To further meet this demand for outdoor recreation, the Utah Legislature in 1957 created the Utah State Parks and Recreation Commission (changed in 1967 to the Division of State Parks and Recreation), which began creating a state parks system. In 1957 the state designated four state parks: the old state prison in Sugar House (now Sugarhouse park and administered by Salt Lake County), This Is the Place Monument in Salt Lake City, the Territorial Statehouse in Fillmore, and Camp Floyd in Utah County. By 1970 there were 34 state parks spread throughout the state's 29 counties and visited by 2.4 million people. Two-thirds of all visitations were at seven of the thirty-four parks: Wasatch Mountain (327,000), This Is the Place Monument (261,000), Willard Bay (258,000), Utah Lake (255,000), Rockport Lake (208,000), Great Salt Lake (198,000), and the Natural History Museum (141,000).
By 1991 the state had 45 state parks and visitation exceeded 5 million. These parks provided camping, boating, swimming, golfing, horseback riding, off-highway vehicle riding, and snowmobiling, as well as educational experiences in several museums, archaeological parks, and historical parks. Over half of the parks were located at reservoirs or lakes, and these were the parks that had grown the most in visitation. Clearly, the trend seen at Glen Canyon was also being experienced in the state parks system--water-related recreation sites were the most popular. The two exceptions were Wasatch Mountain State Park and Pioneer Trail State Park. Wasatch Mountain is a huge park in Summit County. It has a beautiful golf course which attracts thousands in the summer and great cross-country and snowmobiling courses in the winter. In 1991 this park attracted more than 720,000 visitors, which was 16 percent of total state park visitation and more than any other single park. Pioneer Trail State Park is centered around This Is the Place Monument; but in the 1970s the state began developing the area with a living-history village portraying pioneer life in Utah prior to the coming of the railroad. In 1991 the park attracted 420,000 visitors.

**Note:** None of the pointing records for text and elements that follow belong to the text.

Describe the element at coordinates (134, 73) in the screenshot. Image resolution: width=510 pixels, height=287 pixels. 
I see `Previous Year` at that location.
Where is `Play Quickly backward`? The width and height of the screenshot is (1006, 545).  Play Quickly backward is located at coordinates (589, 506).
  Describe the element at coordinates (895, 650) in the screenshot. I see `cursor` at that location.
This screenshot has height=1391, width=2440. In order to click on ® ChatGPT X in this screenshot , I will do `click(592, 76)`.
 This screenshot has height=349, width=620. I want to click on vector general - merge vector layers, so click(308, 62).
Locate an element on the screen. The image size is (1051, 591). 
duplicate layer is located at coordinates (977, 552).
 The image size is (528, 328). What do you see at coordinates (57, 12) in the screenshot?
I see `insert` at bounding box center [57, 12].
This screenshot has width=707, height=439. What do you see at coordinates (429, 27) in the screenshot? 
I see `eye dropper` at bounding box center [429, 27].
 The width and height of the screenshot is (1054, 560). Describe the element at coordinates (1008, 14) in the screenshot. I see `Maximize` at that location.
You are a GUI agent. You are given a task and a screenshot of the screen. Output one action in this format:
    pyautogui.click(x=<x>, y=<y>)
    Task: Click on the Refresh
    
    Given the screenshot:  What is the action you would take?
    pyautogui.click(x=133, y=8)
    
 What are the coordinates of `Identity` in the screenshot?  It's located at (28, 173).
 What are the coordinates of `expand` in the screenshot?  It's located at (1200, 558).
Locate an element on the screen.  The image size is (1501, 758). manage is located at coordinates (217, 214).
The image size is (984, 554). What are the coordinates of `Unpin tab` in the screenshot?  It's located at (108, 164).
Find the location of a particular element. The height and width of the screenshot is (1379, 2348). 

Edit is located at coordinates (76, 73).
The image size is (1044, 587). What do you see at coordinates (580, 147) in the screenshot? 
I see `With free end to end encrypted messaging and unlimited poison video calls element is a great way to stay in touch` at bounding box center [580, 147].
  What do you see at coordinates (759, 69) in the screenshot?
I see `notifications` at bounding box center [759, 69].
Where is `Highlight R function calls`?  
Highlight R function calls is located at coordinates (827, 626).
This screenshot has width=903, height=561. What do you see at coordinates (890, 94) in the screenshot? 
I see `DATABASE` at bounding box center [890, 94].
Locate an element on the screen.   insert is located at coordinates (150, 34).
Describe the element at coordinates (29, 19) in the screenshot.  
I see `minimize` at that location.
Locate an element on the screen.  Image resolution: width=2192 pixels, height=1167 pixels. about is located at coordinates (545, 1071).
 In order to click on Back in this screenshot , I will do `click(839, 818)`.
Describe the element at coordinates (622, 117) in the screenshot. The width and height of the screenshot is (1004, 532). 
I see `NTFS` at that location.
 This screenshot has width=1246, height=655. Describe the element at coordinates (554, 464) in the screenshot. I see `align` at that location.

Utah's great scenery has provided the state a large tourism industry potential. A 1986 study done by the state government showed that approximately 11 million people visited the state and that 50,000 Utahns were employed in the tourism industry. Two-thirds of the visitors to Utah are summer vacationers traveling to and/or through the state, often with a destination of one or more of the national and state parks of the state. Though important to the state as a whole, the tourism industry has become even more critical to the rural counties in which the parks and recreation areas are located. Tourism has become the main industry in many of these mostly southern Utah counties. The 1989 Economic Report to the Governor cited eight Utah counties that were considered tourism dependent; they were Beaver, Iron, Washington, Kane, Garfield, Grand, Summit, and Daggett. In the foreseeable future we can expect to see even greater growth in visitation to Utah's park and recreation areas, which will more than ever necessitate their enlightened management and conservation.